I am certain that African-Americans, Hispanics and people from other countries, the poor and homeless, as well as members of certain religious faiths, experience treatment different from the mainstream populace. However, I am a member of a minority who has experienced attitudes and reactions from many individuals who assume that I am intellectually and socially challenged.
A very large percentage of the population of New Port Richey in particular is from the Northeast. I personally like the outspokenness, mince-no-words attitude, the ability to criticize as well as accept criticism without being offended, that seems to represent the culture in which Northerners grew up.
My family members seem to have the disadvantage of being born and living most of our lives in the South, in our case, Tennessee. I grew up in Knoxville, a city that many people seem to associate only with the fanatical behavior of our college football fans, and my wife is from a small city near Chattanooga.
There still seems to be a stereotype that some people associate with Tennesseans. When those individuals heard the distinct accent of my wife, my stepdaughter, and myself, it seemed to conjure up that redneck image one might associate with the humor of Jeff Foxworthy and other Southern comedians. That image is of a culture of ignorant hillbillies (certainly due to inbreeding!), barefoot, living in a shack with no indoor plumbing (but certainly an outhouse in back), having a dog living under the front porch, and owning an overgrown lawn populated with broken-down, dilapidated automobiles. And, yes, we all chew tobacco and sit on the front porch swing playing the banjo. Everyone also flies a Confederate flag and reminisces about the War Between the States.
I first noticed this attitude when my stepdaughter, an honor student, came home from middle school several days in tears because several other students harassed her daily, calling her an ignorant redneck and hillbilly among other derogatory terms. My wife and I have experienced the sudden change in facial expressions from many when they hear our accent. They seem to associate our accent with ignorance, and speak in simpler terms so that we can understand what they are saying. Telephone conversations often produce the same reaction.

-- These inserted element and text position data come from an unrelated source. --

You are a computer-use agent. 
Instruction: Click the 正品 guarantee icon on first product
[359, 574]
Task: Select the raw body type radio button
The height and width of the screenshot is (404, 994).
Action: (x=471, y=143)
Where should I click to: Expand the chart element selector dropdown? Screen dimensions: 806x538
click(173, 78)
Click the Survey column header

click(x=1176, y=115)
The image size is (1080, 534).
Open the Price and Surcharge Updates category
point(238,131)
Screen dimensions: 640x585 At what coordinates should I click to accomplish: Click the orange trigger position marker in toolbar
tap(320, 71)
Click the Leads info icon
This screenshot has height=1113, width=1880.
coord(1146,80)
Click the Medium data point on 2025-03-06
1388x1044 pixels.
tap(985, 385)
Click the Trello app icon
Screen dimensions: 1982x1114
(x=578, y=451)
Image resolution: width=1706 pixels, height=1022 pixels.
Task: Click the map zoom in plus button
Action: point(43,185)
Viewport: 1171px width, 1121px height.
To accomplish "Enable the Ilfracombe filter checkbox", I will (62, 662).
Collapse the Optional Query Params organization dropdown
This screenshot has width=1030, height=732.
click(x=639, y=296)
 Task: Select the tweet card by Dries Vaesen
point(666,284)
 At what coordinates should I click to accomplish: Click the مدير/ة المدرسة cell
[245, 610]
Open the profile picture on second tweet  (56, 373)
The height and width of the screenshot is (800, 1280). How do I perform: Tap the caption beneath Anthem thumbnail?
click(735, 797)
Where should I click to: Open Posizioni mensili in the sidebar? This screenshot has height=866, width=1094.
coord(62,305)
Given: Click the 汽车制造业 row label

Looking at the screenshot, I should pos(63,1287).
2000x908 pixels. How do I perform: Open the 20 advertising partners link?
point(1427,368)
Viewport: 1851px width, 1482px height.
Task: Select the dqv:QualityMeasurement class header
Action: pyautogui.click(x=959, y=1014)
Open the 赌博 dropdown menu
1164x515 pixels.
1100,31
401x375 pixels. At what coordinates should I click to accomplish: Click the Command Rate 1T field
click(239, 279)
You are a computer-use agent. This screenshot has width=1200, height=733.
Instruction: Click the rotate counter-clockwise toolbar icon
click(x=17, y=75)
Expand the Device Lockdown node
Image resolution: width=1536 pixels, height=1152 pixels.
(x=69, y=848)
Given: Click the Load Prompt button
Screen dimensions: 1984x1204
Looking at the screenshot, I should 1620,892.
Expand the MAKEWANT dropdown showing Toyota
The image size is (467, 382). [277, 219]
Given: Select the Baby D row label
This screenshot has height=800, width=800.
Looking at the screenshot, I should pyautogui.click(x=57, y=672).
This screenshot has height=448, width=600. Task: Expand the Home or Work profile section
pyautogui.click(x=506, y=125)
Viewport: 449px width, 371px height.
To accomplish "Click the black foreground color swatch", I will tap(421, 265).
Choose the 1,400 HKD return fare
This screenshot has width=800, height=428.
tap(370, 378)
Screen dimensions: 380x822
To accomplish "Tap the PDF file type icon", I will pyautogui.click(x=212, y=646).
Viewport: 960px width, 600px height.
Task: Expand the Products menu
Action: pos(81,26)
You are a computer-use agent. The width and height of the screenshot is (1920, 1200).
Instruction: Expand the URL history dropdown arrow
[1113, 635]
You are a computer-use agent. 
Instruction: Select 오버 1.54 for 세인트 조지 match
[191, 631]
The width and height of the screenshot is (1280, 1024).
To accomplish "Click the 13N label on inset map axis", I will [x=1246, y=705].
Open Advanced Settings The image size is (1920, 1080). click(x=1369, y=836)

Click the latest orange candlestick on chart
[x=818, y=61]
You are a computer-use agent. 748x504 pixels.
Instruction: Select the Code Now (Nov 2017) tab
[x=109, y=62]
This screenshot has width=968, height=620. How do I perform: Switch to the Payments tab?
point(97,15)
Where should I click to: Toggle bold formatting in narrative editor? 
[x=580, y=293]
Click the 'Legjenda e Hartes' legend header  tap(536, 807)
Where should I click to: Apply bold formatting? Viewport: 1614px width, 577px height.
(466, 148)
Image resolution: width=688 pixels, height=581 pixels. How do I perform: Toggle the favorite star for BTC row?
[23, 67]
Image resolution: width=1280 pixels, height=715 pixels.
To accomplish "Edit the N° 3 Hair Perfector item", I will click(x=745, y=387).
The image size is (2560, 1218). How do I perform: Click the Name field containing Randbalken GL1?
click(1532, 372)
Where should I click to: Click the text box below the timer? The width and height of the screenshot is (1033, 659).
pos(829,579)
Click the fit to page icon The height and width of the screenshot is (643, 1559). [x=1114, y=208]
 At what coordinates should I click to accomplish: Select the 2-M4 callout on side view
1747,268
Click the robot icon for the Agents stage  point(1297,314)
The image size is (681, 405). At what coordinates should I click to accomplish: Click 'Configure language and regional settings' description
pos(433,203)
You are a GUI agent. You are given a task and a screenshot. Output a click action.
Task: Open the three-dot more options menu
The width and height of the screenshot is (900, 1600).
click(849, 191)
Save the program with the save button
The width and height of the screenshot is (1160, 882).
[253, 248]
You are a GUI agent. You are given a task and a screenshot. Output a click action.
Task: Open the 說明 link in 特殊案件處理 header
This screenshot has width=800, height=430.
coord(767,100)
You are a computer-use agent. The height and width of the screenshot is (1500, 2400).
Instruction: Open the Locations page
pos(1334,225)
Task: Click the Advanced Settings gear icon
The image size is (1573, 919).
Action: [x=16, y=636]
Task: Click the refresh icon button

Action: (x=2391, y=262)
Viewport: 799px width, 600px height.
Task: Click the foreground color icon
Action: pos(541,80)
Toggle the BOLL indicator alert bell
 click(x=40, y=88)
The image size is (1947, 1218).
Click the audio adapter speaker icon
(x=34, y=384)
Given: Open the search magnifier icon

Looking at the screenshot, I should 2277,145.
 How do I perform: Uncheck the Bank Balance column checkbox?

I beg to differ. Tennessee is the home of several major universities, four major metropolitan areas with all the drug and gang problems associated with other large cities, and the most visited national park in the United States. Oak Ridge, in the Knoxville area, probably has as high a percentage of residents with doctorate degrees as any city in the United States. Tennessee has a musical heritage equal to none, and it is not exclusively country or bluegrass genres. Many nationally prominent politicians are from my home state, including three former presidents.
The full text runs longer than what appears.